Pydantic Puzzlers II

Posted on Posted in technical

Pydantic is a library to validate JSON documents and converts them into Python objects, based on Python Type Annotations. It works really well, it is easy to use, it supports everything we can possibly expect it to support and saves us a ton of effort.

However, there a few less intuitive aspects to it, which is what this post is about.

Mystery Int

Puzzler: What is the output of the following code?

from typing import Union
import pydantic

class Project(pydantic.BaseModel):
    value: Union[pydantic.types.StrictBool, int]

def roundtrip(value_in: str) -> None:
    """Convert to json and back """
    project_in = Project(value=value_in)
    as_json = project_in.dict(by_alias=True)
    project_out = Project(**as_json)
    print(f"input: {project_in.value}, output: {project_out.value}")

roundtrip(5)
roundtrip(True)

The answer on Python 3.7:

input: 5, output: 5
input: True, output: True

So, the round trip works exactly as expected.

On Python 3.6:

input: 5, output: 5
input: True, output: 1

The boolean also becomes an int?

Step 1: Stepping in

It took us a while to understand the problem. A first problem we encountered is that the debugger would not step into the Pydantic code anymore. Nor respond to breakpoint() or execute print statements.

We eventually figured it out:

import pydantic

print(pydantic.__file__)
[...]/pydantic/__init__.cpython-36m-x86_64-linux-gnu.so

Pydantic is packaged with a cythonized version. The python code is not actually executed anymore. By removing the *.so files, we regained the ability to step into the code.

Step 2: It’s not your fault

We happily stepped through the Pydantic code, only to realize the problem was not serialization or deserialization, but the initial object construction! We simplified the test case to:

def roundtrip(value_in: str) -> None:
    """Convert to json and back """
    project_in = Project(value=value_in)
    print(f"input: {value_in}, output: {project_in.value}")

What we figured out is that Pydantic is not at fault, but it is the actual type annotation that is wrong:

>>> Project.__annotations__["value"]
<class 'int'>

Or to say it with a picture

The reason for this is that in Python 3.6 unions are flattened: all duplicates and strict subtypes are removed. And bool and StrictBool are both subtypes of int. In Python 3.7 subclasses are no longer removed.

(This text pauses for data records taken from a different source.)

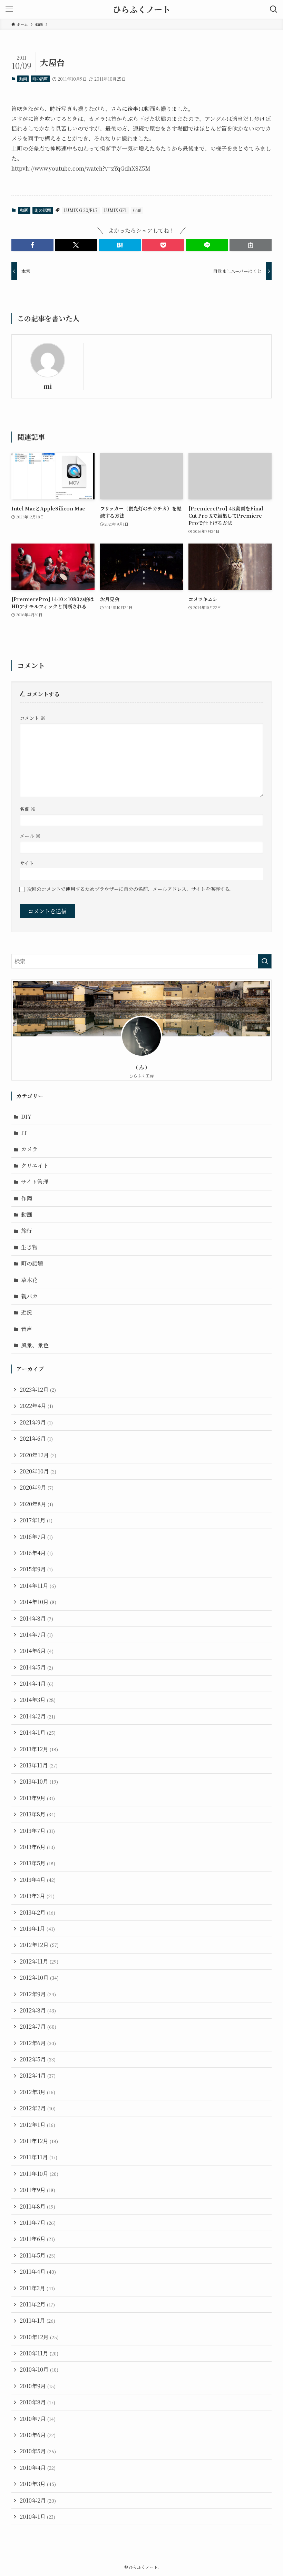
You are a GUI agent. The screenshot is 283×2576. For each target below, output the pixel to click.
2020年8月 (36, 1504)
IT (24, 1133)
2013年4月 (38, 1880)
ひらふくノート (141, 9)
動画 (23, 78)
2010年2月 (38, 2500)
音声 (26, 1329)
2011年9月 (37, 2190)
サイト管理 (34, 1182)
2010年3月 (38, 2484)
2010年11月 (39, 2353)
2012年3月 (37, 2092)
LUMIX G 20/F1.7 (81, 210)
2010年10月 (39, 2369)
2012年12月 (39, 1945)
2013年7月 (37, 1831)
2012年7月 (38, 2026)
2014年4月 (36, 1683)
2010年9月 (38, 2386)
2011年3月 (37, 2288)
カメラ (29, 1149)
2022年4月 (36, 1406)
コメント (32, 717)
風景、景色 (35, 1345)
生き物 (29, 1247)
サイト (27, 862)
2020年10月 (38, 1471)
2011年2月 (37, 2304)
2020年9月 (36, 1487)
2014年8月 (36, 1618)
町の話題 (40, 78)
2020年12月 (38, 1455)
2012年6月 (38, 2043)
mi (47, 386)
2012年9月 (38, 1994)
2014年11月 (38, 1586)
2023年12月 (38, 1389)
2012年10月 (39, 1977)
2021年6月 (36, 1438)
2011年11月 (38, 2157)
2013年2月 (37, 1912)
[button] (32, 245)
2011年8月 (37, 2206)
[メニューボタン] (9, 9)
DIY (26, 1116)
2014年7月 (36, 1635)
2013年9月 (37, 1798)
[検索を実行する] (265, 961)
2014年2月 (37, 1716)
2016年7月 (36, 1537)
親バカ (29, 1296)
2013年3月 (37, 1896)
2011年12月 (39, 2141)
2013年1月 (37, 1929)
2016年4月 (36, 1553)
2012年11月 (39, 1961)
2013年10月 (39, 1781)
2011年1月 (37, 2320)
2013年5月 (37, 1863)
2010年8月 (37, 2402)
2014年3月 (38, 1700)
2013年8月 (38, 1814)
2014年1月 (38, 1732)
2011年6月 (37, 2239)
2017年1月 (36, 1520)
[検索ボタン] (273, 9)
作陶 (26, 1198)
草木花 (29, 1280)
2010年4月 (38, 2468)
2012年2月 (38, 2108)
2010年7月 (38, 2419)
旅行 (26, 1231)
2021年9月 (36, 1422)
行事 (137, 210)
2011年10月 (39, 2174)
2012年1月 (37, 2125)
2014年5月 (36, 1667)
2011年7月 (38, 2223)
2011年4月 (38, 2271)
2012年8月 (38, 2010)
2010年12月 (39, 2337)
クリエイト (35, 1165)
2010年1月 (37, 2517)
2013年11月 (39, 1765)
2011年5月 (38, 2255)
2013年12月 (39, 1749)
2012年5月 (38, 2059)
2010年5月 (38, 2451)
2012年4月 (38, 2075)
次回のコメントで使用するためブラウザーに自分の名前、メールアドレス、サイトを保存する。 (130, 889)
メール (30, 835)
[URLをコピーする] (251, 245)
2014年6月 (36, 1651)
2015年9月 (36, 1569)
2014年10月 (38, 1602)
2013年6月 (37, 1847)
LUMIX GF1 (115, 210)
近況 (26, 1312)
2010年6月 (38, 2435)
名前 (28, 808)
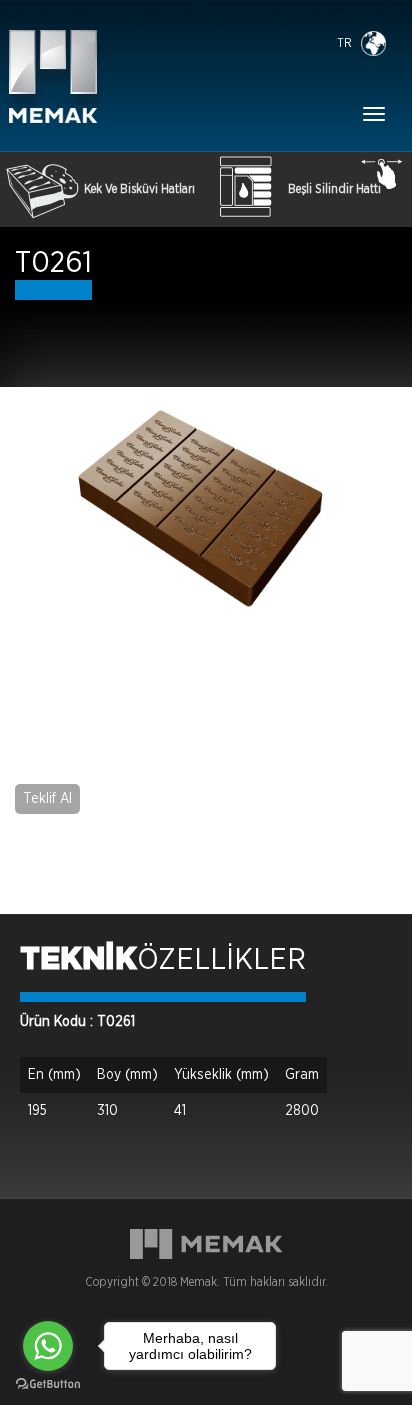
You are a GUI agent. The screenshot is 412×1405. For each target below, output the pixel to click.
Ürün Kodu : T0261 (77, 1022)
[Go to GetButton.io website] (48, 1384)
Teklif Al (47, 799)
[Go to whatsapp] (48, 1346)
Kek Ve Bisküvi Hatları (139, 189)
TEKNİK (78, 960)
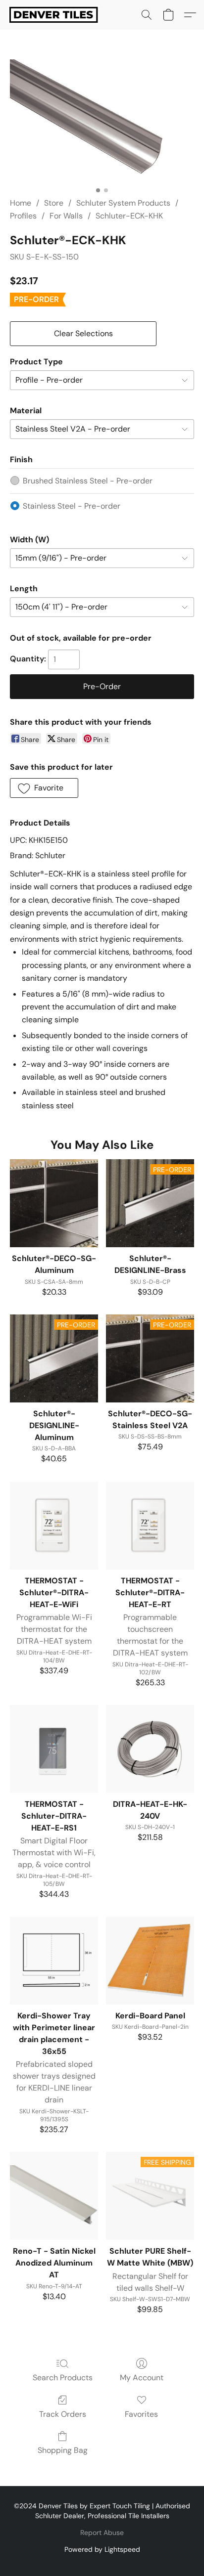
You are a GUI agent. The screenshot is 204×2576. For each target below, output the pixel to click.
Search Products (63, 2377)
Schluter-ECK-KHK (129, 216)
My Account (141, 2377)
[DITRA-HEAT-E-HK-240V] (150, 1749)
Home (20, 203)
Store (53, 203)
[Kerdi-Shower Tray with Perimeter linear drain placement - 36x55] (54, 1961)
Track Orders (62, 2414)
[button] (56, 15)
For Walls (66, 216)
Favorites (141, 2414)
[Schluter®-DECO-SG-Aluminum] (54, 1203)
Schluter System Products (123, 203)
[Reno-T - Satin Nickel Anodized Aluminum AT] (54, 2196)
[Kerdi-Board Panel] (150, 1961)
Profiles (23, 216)
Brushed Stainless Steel (88, 481)
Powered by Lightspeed (102, 2549)
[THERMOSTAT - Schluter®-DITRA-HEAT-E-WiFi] (54, 1526)
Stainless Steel (71, 506)
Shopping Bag (63, 2450)
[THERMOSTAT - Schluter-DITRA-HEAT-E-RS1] (54, 1749)
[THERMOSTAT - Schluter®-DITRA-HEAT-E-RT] (150, 1526)
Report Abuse (102, 2532)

>>> issubclass(pydantic.types.StrictBool, int)
True

The Solution

The solution is simple, but not pretty. We made a copy of StrictBool that is not a subclass of int:

class StrictNonIntBool(object):
    """
    StrictNonIntBool to allow for bools which are not type-coerced and that are not a subclass of int
    Based on StrictBool from pydantic
    """

    @classmethod
    def __get_validators__(cls) -> "types.CallableGenerator":
        yield cls.validate

    @classmethod
    def validate(cls, value: Any) -> bool:
        """
        Ensure that we only allow bools.
        """
        if isinstance(value, bool):
            return value

        raise errors.StrictBoolError()

class Project(pydantic.BaseModel):

    value: Union[StrictNonIntBool, int]

This produces the correct result on both Python 3.6 and Python 3.7.